** INPUT DATA follows **
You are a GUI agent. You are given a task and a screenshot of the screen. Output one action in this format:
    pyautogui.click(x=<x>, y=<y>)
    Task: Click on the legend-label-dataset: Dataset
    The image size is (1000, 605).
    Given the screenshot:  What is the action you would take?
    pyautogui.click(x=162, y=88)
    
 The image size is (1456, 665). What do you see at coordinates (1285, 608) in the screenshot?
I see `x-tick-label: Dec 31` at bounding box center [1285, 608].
** End of INPUT DATA **
▸ **AIM OF THE EXERCISE**
Can you reproduce the material above with "GUI agent" replaced by "screen agent" and nothing else changed?

▸ **SOLVED EXERCISE**
You are a screen agent. You are given a task and a screenshot of the screen. Output one action in this format:
    pyautogui.click(x=<x>, y=<y>)
    Task: Click on the legend-label-dataset: Dataset
    The image size is (1000, 605).
    Given the screenshot:  What is the action you would take?
    pyautogui.click(x=162, y=88)
    
 The image size is (1456, 665). What do you see at coordinates (1285, 608) in the screenshot?
I see `x-tick-label: Dec 31` at bounding box center [1285, 608].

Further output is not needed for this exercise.